● Dataset records:
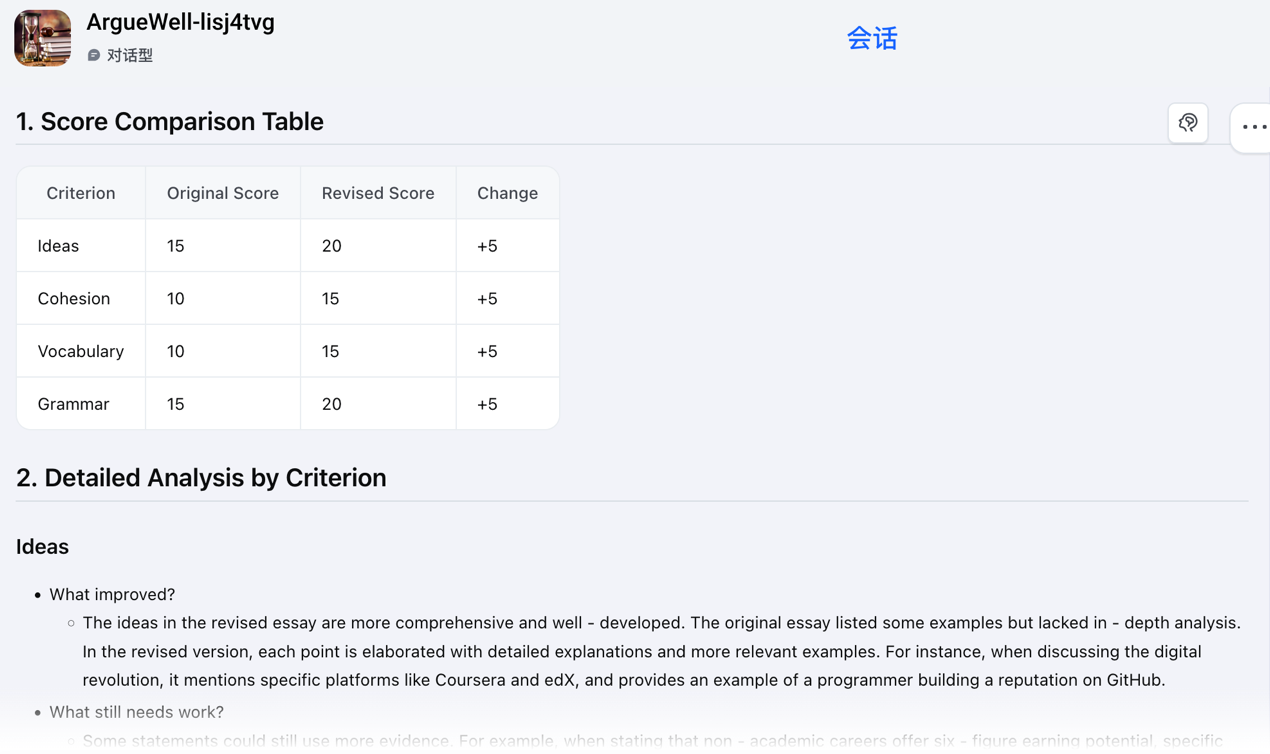Switch to the 会话 tab

click(x=872, y=39)
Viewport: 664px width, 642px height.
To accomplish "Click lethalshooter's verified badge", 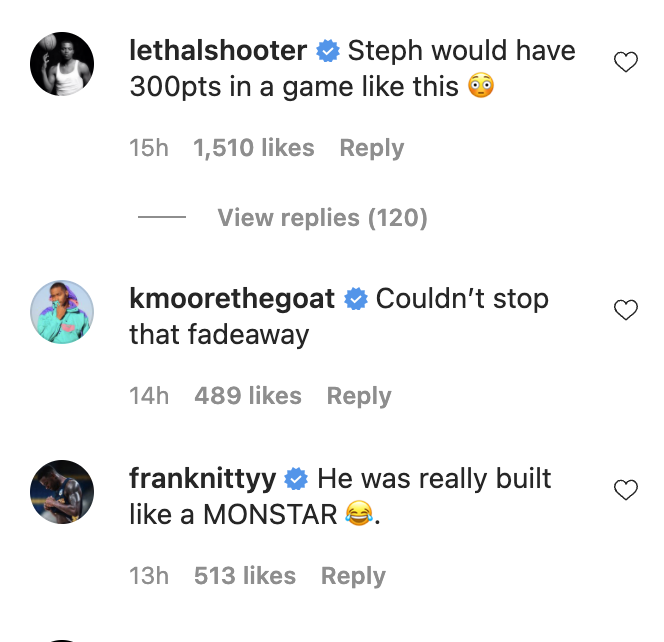I will coord(327,51).
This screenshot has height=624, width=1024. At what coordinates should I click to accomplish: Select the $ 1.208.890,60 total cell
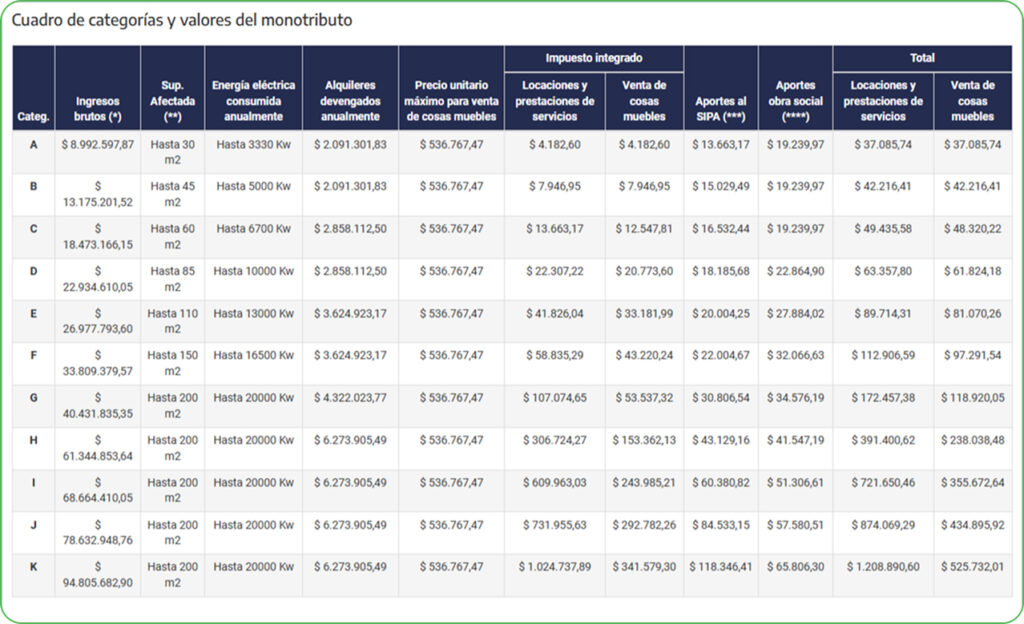click(882, 567)
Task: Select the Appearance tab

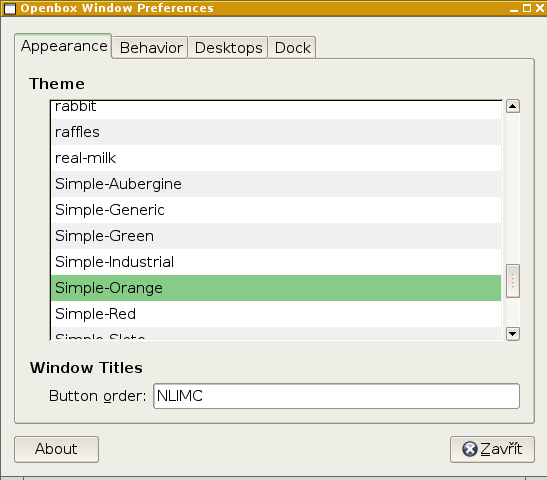Action: click(63, 46)
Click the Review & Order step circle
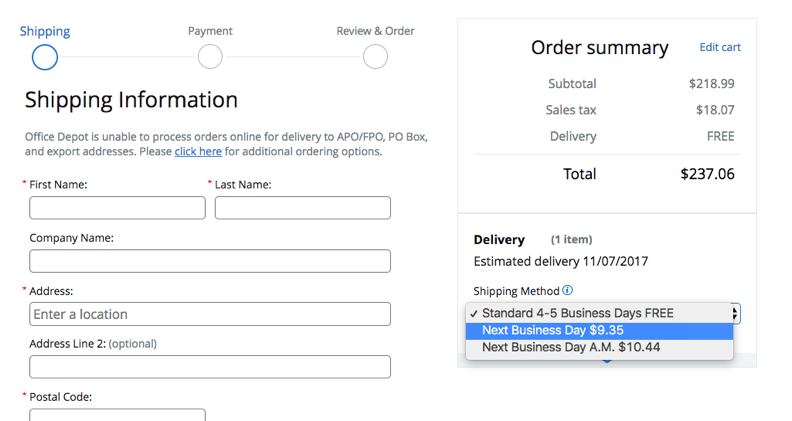 (375, 57)
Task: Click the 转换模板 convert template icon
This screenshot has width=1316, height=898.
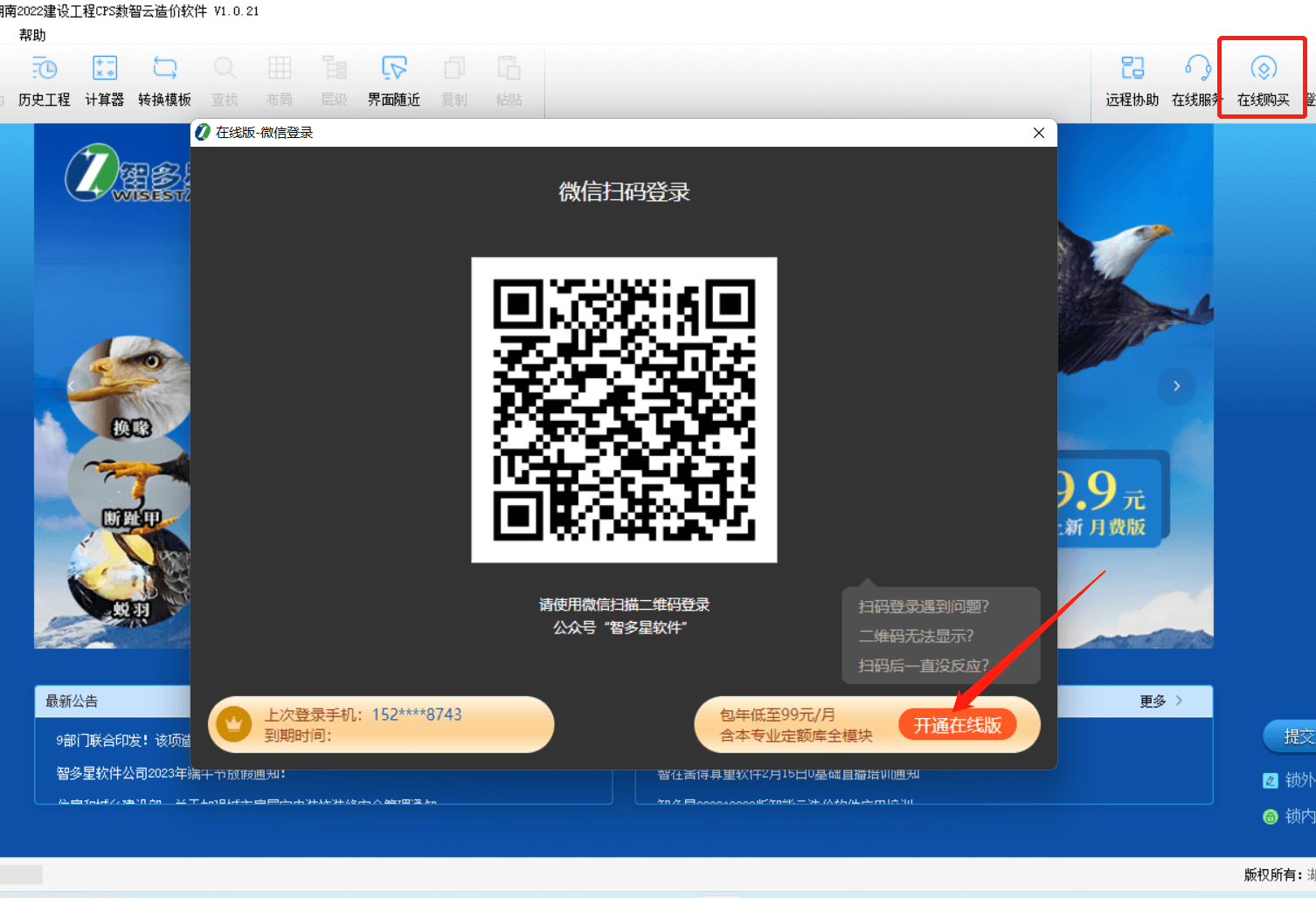Action: tap(164, 80)
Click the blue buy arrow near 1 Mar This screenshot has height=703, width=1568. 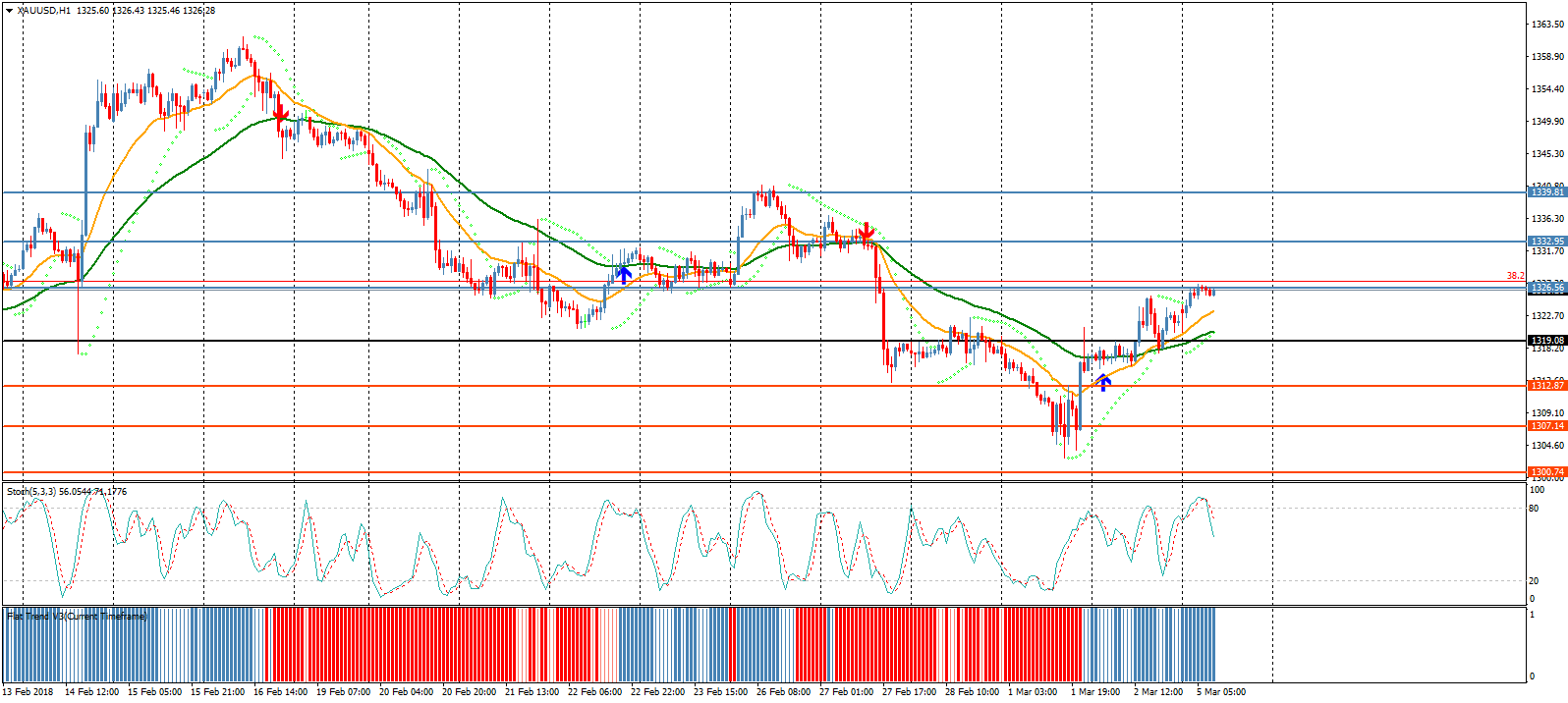[x=1104, y=382]
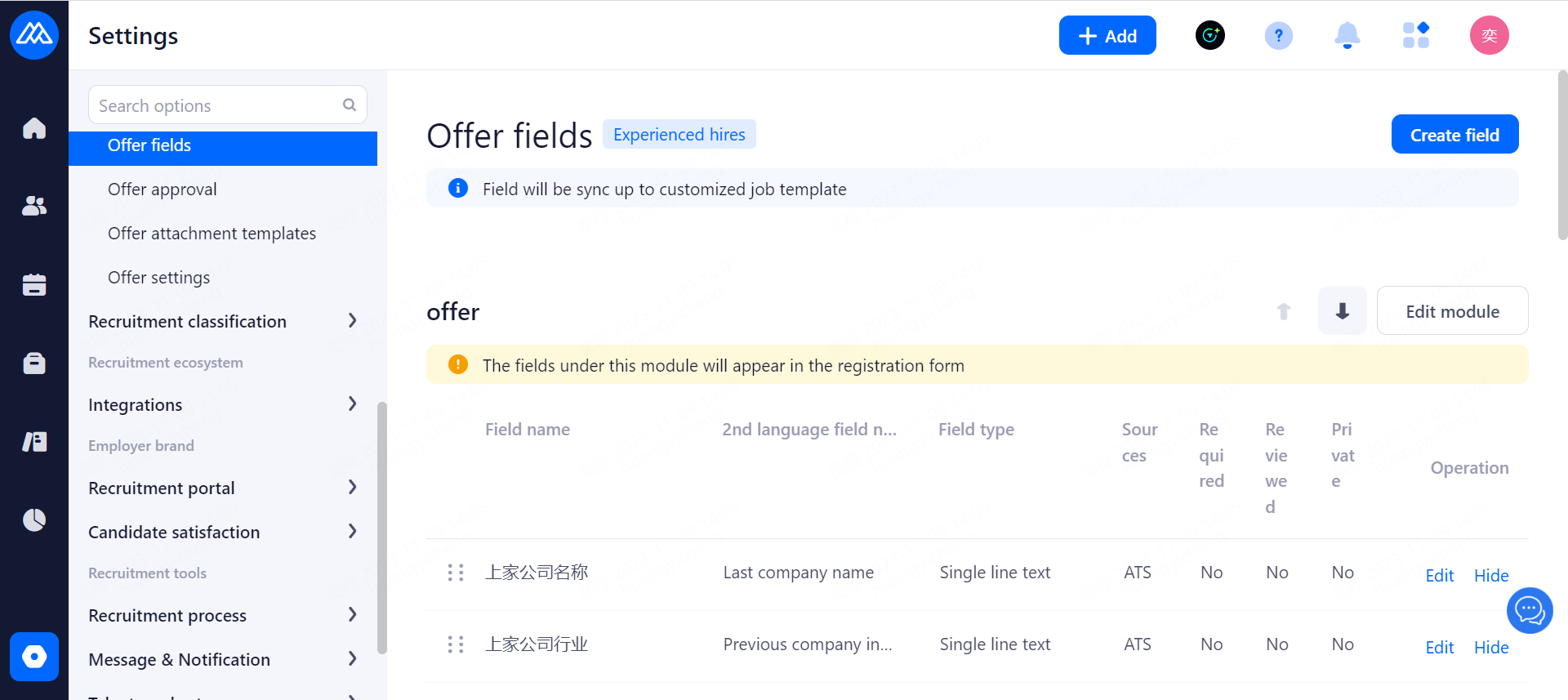This screenshot has width=1568, height=700.
Task: Hide the 上家公司行业 field
Action: tap(1490, 648)
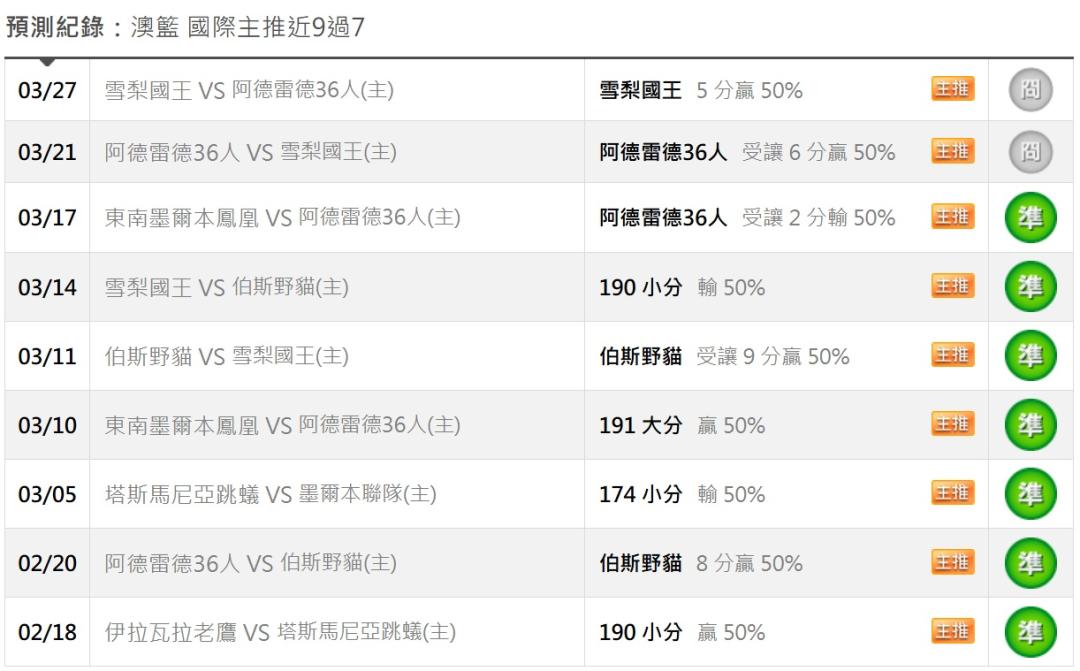The image size is (1080, 671).
Task: Click green 準 icon on 03/17 row
Action: point(1030,218)
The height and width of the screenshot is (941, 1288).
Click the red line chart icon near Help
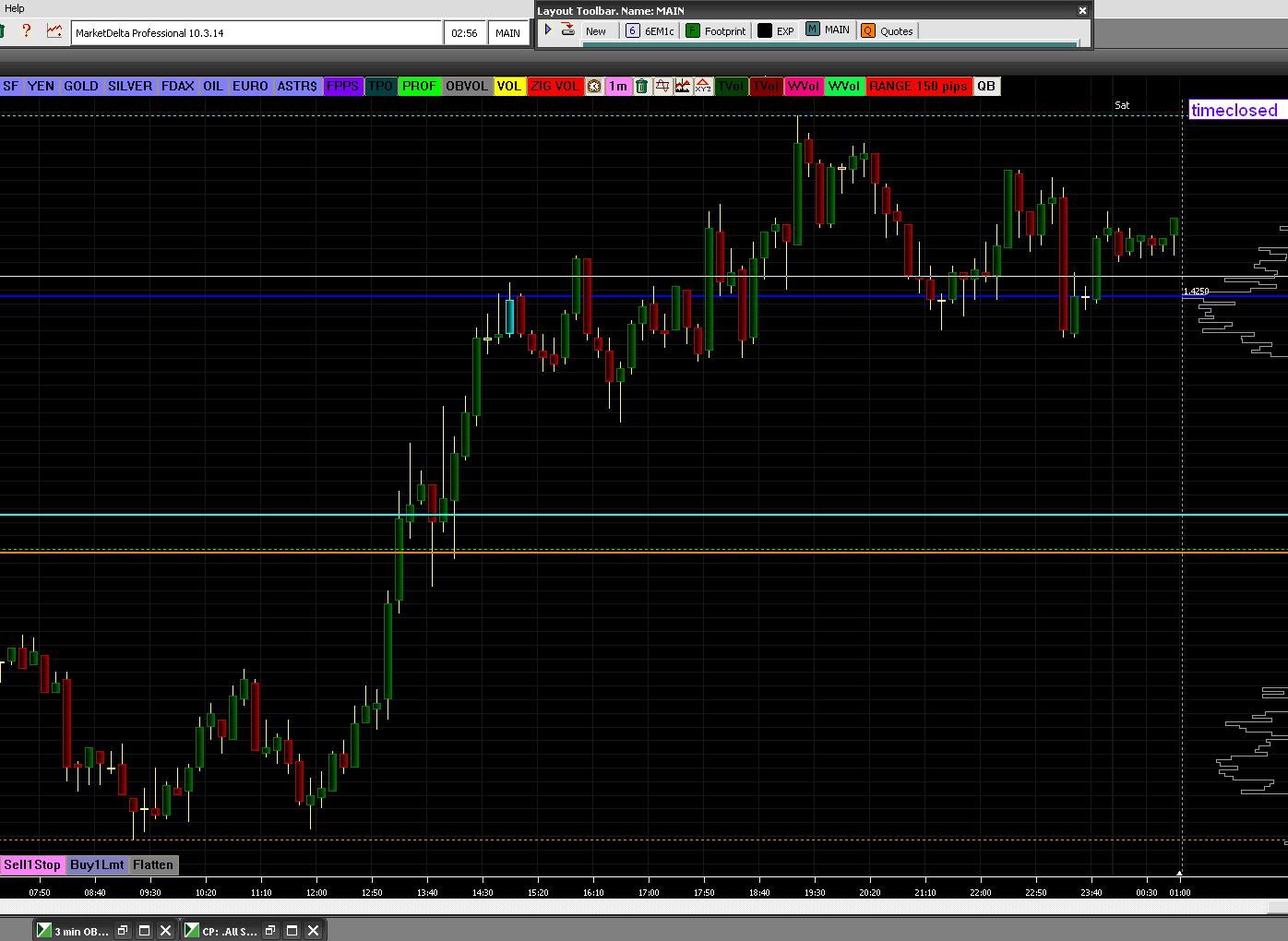coord(54,31)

● Instructions for the task: An exact transcription is needed, covering the line with "The height and" and every line after it to the end of the entries, but not the pictures.

● Exercise answer:
The height and width of the screenshot is (941, 1288).
Click the red line chart icon near Help
coord(54,31)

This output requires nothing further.